By default, Adaptive Data Rate is off and Tx Data Rate is set as SF10 (Spreading Factor 10) with Bandwidth 125KHz. SF10 means a payload size is max. 12 bytes.
With this setting, I can successfully send up to 12 bytes using an AT command such as ‘at+send=123456789012’ on my mDot module. But, I get an error when I try to send 13 bytes of data using an AT command such as ‘at+send=1234567890123’ on my mDot module.
And, I turned on the ‘Adaptive Data Rate’ on my mDot module to see if I can send more than 12 bytes of payload. Under this setting, if I simply try to send 13 bytes of payload using an AT command such as ‘at+send=1234567890123’ on my mDot module, it still fails.
Question 1.
How can I see with my eyes and verify if ADR (Adaptive Data Rate) is working with my end device (MultiTech’s mDot module)? In other words, how can I verify if a TTN network server sent a command to my mDot module end device to change the data rate?
Question 2.
For example, let’s say my end device application always sends 100 bytes to a TTN server. And, let’s say I have turned on the Adaptive Data Rate on my mDot module. Does my end device application simply send 100 bytes of payload to the LoRa chip and the LoRa chip will divide 100bytes into several small frames and send them to a TTN server based on the current data rate set by the Adaptive Data Rate scheme?
Or, does my end device application have to detect the current data rate set on the LoRa module and divide 100 bytes of payload into smaller data frames and send them to a TTN server in sequence?
Question 3.
Is there any good documentation that explains how Adaptive Data Rate works in detail (possibly using an example)?
If you are using staging ADR is not supported. For preview it might be implemented or it might not yet be implemented (target is Q4 2016 according to the roadmap, however it is listed below the production environment so it depends on internal priorities at TTN)

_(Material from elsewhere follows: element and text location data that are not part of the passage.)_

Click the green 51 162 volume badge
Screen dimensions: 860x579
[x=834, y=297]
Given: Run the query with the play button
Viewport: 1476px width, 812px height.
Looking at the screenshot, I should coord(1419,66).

What is the current status of ADR implementation? I use default “community” environment (console.thethingsnetwork.org) but still see SF12 while rssi is -87 and snr is 10. I expect SF to drop to up to 7 after couple of hours in such conditions. I have radio with ADR on.
Any ideas?
Hi, there is some documentation here: https://www.thethingsnetwork.org/wiki/LoRaWAN/ADR
After 20 uplinks with good margin TTN will set the ADR on the next downlink created by you or the stack thanks to ADRACKReq.
Nevertheless the LoraWan spec states that ADRACKReq should not be send in SF12 so you have to send a downlink from the application to your node in order to allow TTN to add ADR into it.

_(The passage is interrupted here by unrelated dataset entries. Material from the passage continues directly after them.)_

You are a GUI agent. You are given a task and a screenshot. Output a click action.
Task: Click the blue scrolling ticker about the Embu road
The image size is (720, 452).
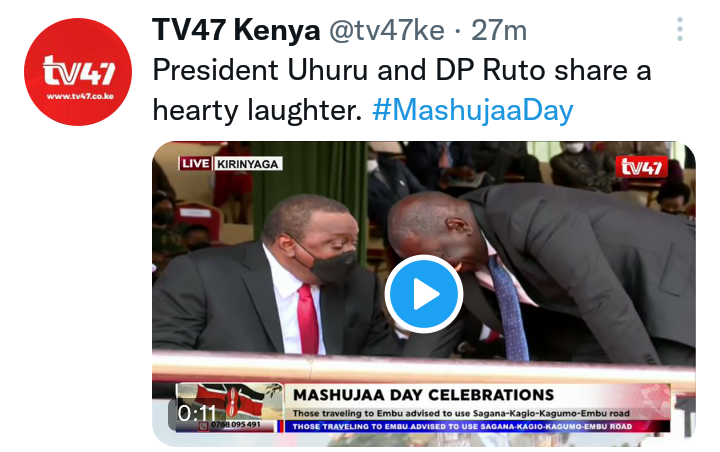(477, 426)
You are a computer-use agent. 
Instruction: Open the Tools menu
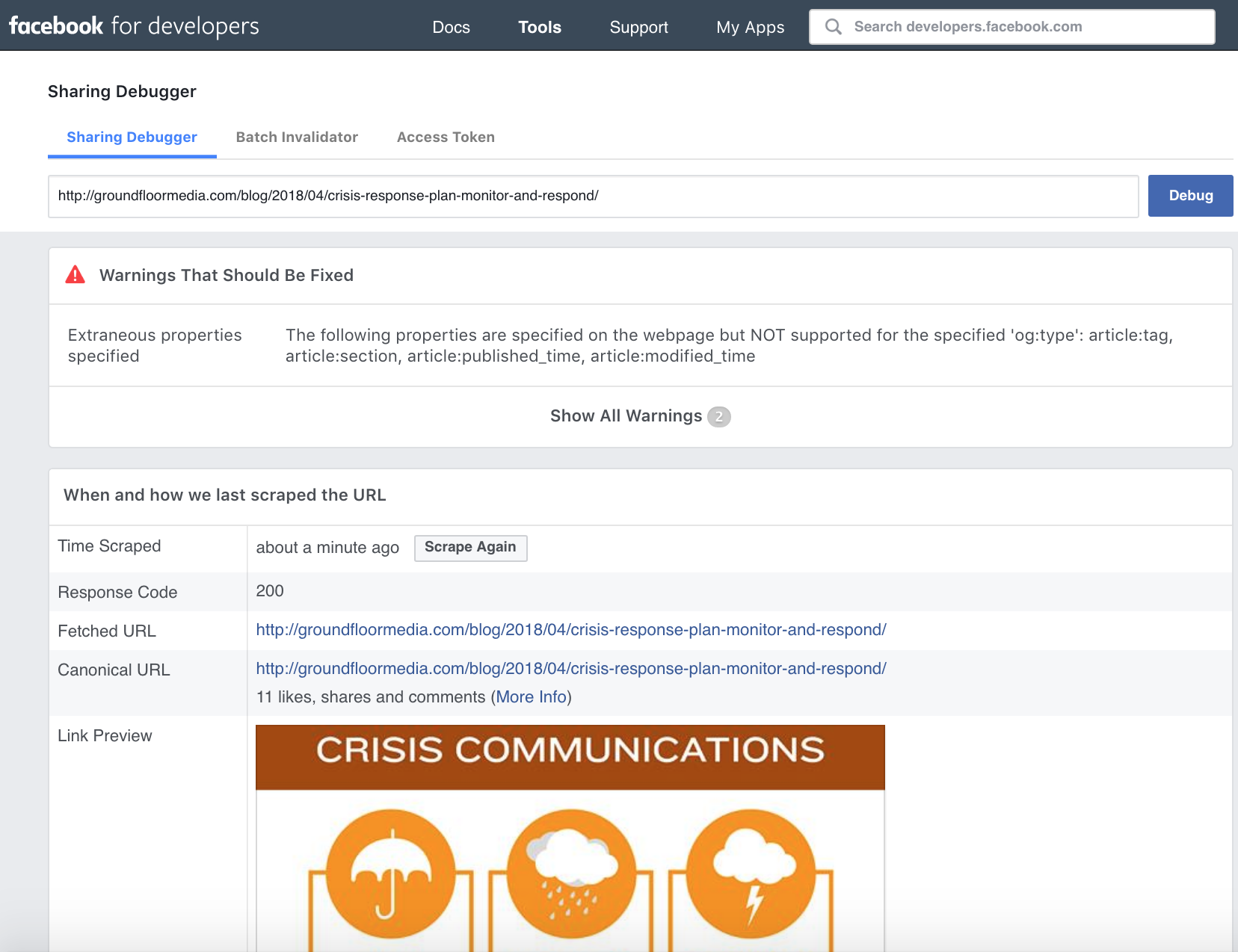point(539,27)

Ok, to be clear - until your node does not use downlink messages, it will not be able to leverage ADR functionality? At least if your node boots initially with DR to SF12.
Peter
The next backend release will make it work for devices that don’t receive downlink from the application layer. Also, the release will add support for ADR in the and regions. If testing goes well, you can expect this within the next week or two.
Hi @htdvisser, did this happen yet? I’m experimenting with ADR but not having much success today. The device has been up for > 20 messages, all a decent SNR, but I’ve been sending downlink packets of a single byte to various FPort numbers to see if I can provoke it to change.

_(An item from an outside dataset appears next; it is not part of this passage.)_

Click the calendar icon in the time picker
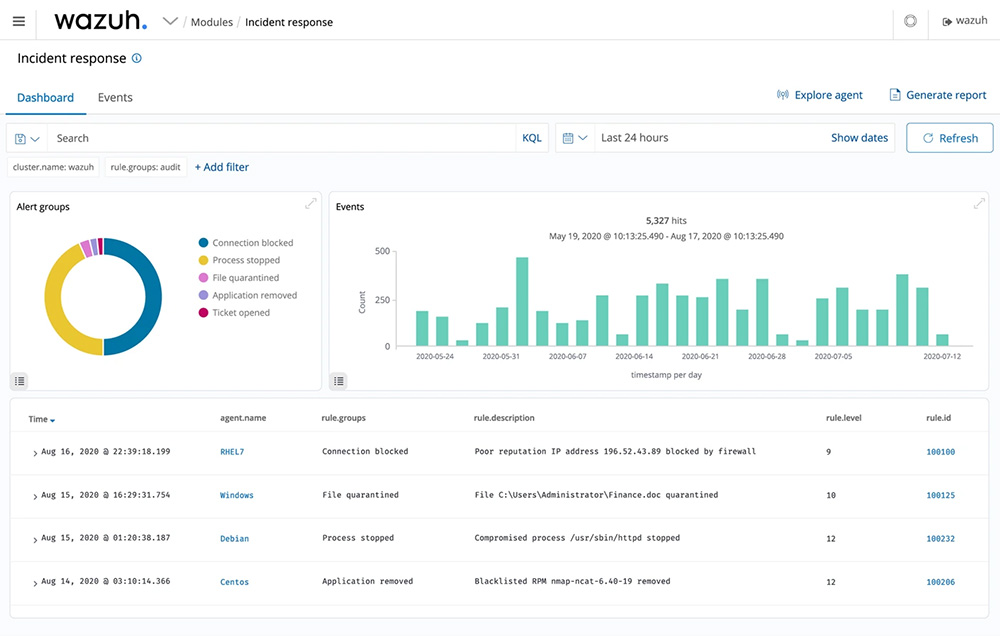 [566, 137]

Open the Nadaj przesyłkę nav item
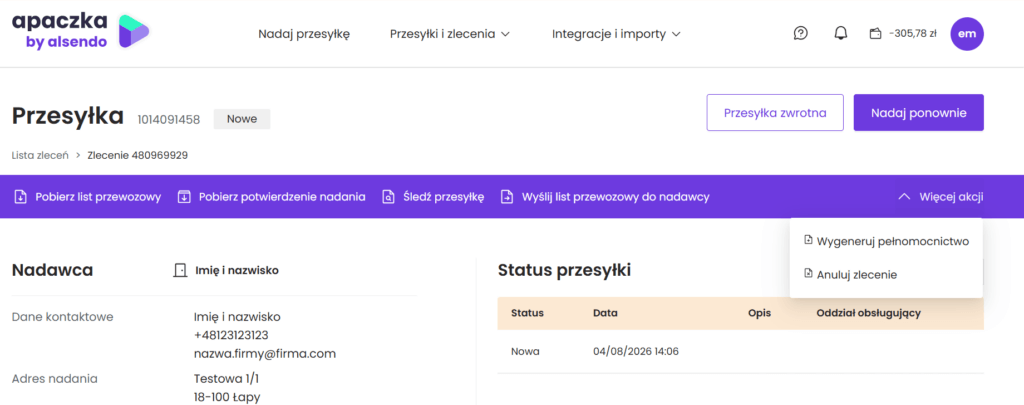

Yes, this is active on the network. If you look at the “trace” of the downlink messages in the gateway view of the console, you may see some messages about ADR.
But not the “The next backend release will make it work for devices that don’t receive downlink from the application layer”, right? If it is, please see ADR - not what I expected.
look at the “trace” of the downlink messages in the gateway view
Indeed, nice; see this screenshot of the trace of the ADR downlink:
(Though I didn’t see it when the node does not respond to SF9 in RX2, and TTN then repeats the ADR in SF12.)
Well, I finally tested it on Multitech mdot today and found it worked. Looking good!
However, the third party sensor we’re using still doesn’t elicit any ADR downlink messages. I used Anthony Kirby’s packet decoder and the FCtrl.ADR flags are set to true on all uplink messages. Is there any way to debug what happens when this flag is set and the message is received in TTN?